You understand, the ‘f’ word is coming from a life-long technocrat.

Right now, we type on mobile keypads to retrieve or dial a number. We sit, fingers crashing down on nasty, analogue keys or dragging mice around in order to instruct our machines to do stuff or to send text to each other. But innovations afoot today are going to change the entire nature of our relationship with enabling technologies.

The keyboard will be a thing of the past in a few years’ time – we’ll use voice and hand movements to manipulate systems and objects on screens, walls or other surfaces. We’ll be able to take our ‘stuff’ and deposit it wherever we want – on walls, products, bulletin boards or public places (‘digital graffiti’ will become a problem) or add stuff from those places to our stuff if we want. We’ll be able to interface to systems and query them about products in supermarkets or people, to send messages or update friends or special interest groups which we belong to with new information.
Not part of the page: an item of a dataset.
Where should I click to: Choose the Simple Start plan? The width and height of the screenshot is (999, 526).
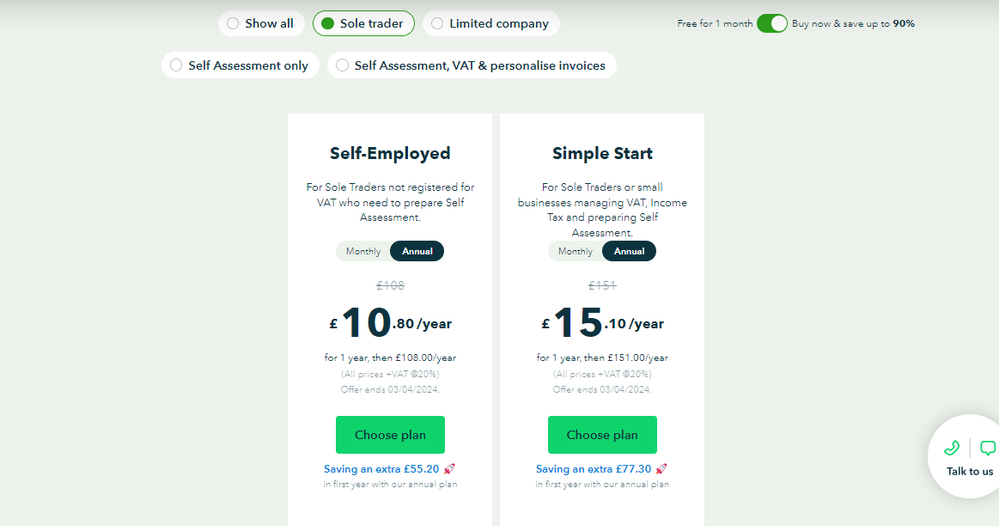click(602, 435)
We’ll get used to a world where everyone, potentially, knows everything – and where consumers can access peer reviews, scientific information, manufacturer claims and third party viewpoints at any time.

We’re going to share video and voice more than text – we’re going to become digitally tactile and our world is going to be based on streams of information served up to us through ‘real-world’ interfaces to information networks. We’ll likely access all of that through one ‘network device’ which will be camera, credit card, database access tool, megaphone and information system all in one.

It’ll be smaller than today’s mobile phones.

The totally empowered consumer will be a result – a process that is also evident in the way today’s markets are changing. The game is about putting the right information in people’s hands when they want it – reliable, believable, credible information. Even today, as we look at this brave new future world, consumers are increasingly information-centric.

And they’re already buying the steak, not the sizzle.